Even beyond the risks involved, certain issues persist that often affect the user experience of these platforms. These include overcollateralization, centralization, low liquidity and very little interoperability between blockchains.
Another common issue with the DeFi industry is that sometimes “decentralized finance” isn’t as decentralized as it should be. It is not uncommon for new projects to give a high degree of control to the developers, so that they can develop the network and respond and fix issues as fast as possible. While this makes sense, it can lead to a situation where a DApp that is meant to be distributed is still in fact centralized in some way. This can be risky even if the team behind the product is trustworthy, as it opens the door for misuse of consumer funds. In order to balance out these issues, projects often choose a “progressive decentralization” approach, in which a product is originally under the control of the main development team but whose governance is designed to be “released” to the community over time, eventually becoming a truly self-regulated network once the kinks are worked out.
In the case of lending and borrowing, one of the biggest problems today is overcollateralization. As there are no guarantees with such a volatile market, lenders want significantly higher collateral to be put up for their loans. This leads to a situation where many lenders won’t actually work with a borrower unless they can effectively front a significant amount of assets, which undermines the essential function of borrowing. The situation then does not fulfill one of the main philosophies of DeFi, which is to bank the unbanked. It also causes notable cuts into profits made on leverage trading, discouraging that use case as well.

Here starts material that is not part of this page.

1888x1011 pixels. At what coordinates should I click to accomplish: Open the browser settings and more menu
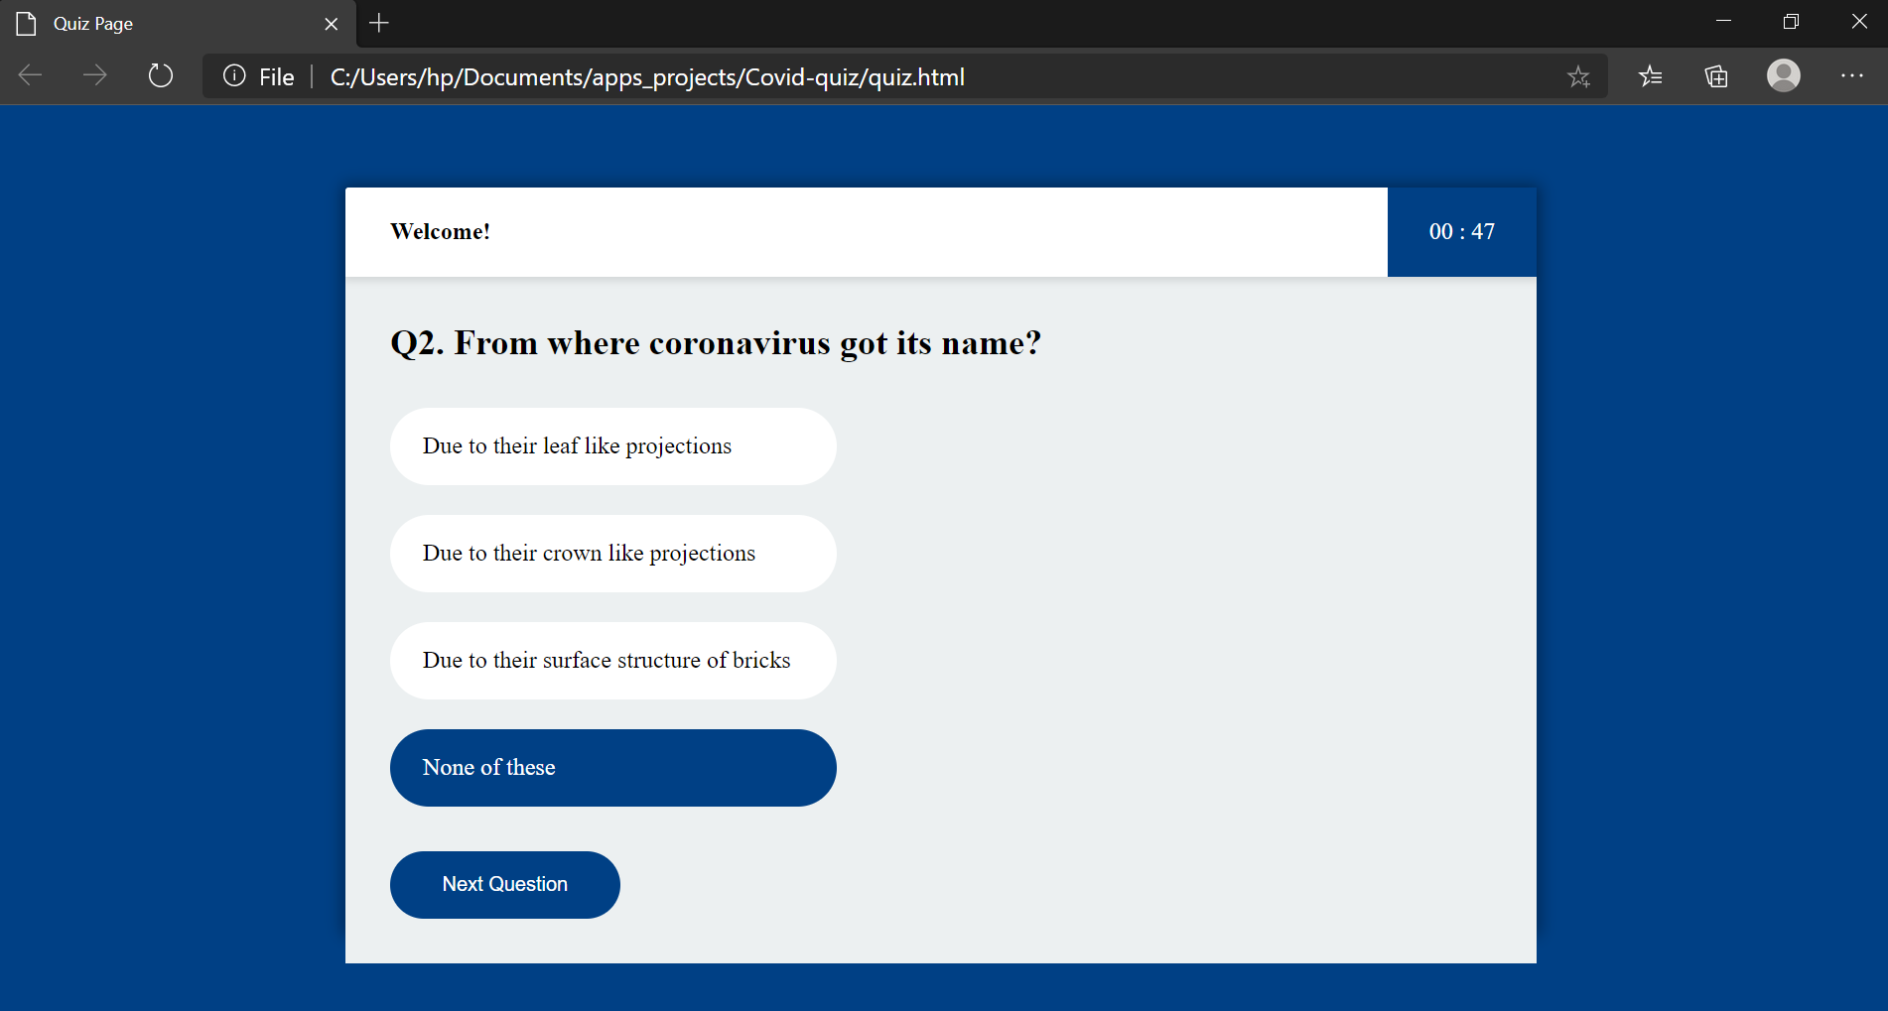(x=1851, y=75)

The other problems that make current DeFi systems slow or clunky are generally tied to low liquidity and difficulty switching between blockchains. With so many diverse currencies and tokens being exchanged, sometimes the number of traders available is simply insufficient to make moving assets around seamless. Combine this with very limited means to transfer between different commodities, which are usually focused around exchanges, and otherwise competent systems can be bogged down by sluggish movement of value. Of course, this all assumes that the underlying blockchains themselves are not currently overencumbered, which is by no means a guarantee.